Как обнаружить руткит?

Question

[famewi6761]

Как можно обранужить руткит, есть полезные какие нибудь статьи, а не где пол интернета говорят только про сканнеры и антивирусы, где можно найти нормальную и полезную информацию, как можно избавиться от руткита?

Замечания по руткиту:
- Допустим он передается на флеш накопитель.
- Так же допускается что он записывается на сим карту
- Так же переустановка ос не помогает
- Возможно можно обнаружить через ядро, но мне не известно как это сделать
- По передаче трафика ничего полезного не было обнаружено, либо у меня не достаточно навыков было, либо руткит так же маскирует передачу трафика

Есть какие нибудь действенные методы как можно обнаружить на основе замечаний выше?

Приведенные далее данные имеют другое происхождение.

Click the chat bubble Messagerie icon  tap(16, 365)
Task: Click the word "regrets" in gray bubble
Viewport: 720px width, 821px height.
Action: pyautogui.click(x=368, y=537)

Можете предоставить ту информацию которая может помочь в этом случае, или предоставить то как пишут руткиты уровня ядра, чтобы понимать хотя бы как можно их лучше обнаружить

Comments

[Everything_is_bad]

- Так же допускается что он записывается на сим карту

вот и приехали
По симптомам, стандартная весна.

Answer 1

[Drno]

При переустановке ОС он не может не удаляться, если только не заражен ueffi...(что достаточно сильно сложно сделать)
Записать флешку с ОС на чистом ПК, без вирусни, и установить с форматированием диска. Никакого руткита там не будет.

Насчет сим - это еще сложнее, чем ueffi, теоретически возможно, практически очень врят ли. разве что работал сам мобильный провайдер..

Answer 2

[Виктор]

есть полезные какие нибудь статьи, а не где пол интернета

Ну например, вот эта показалась мне полезной. Тут надо понимать, что как руткиты, так и средства борьбы с ними непрерывно совершенствуются, старые средства борьбы против новых руткитов не помогут, поэтому и статьи надо читать самые свежие.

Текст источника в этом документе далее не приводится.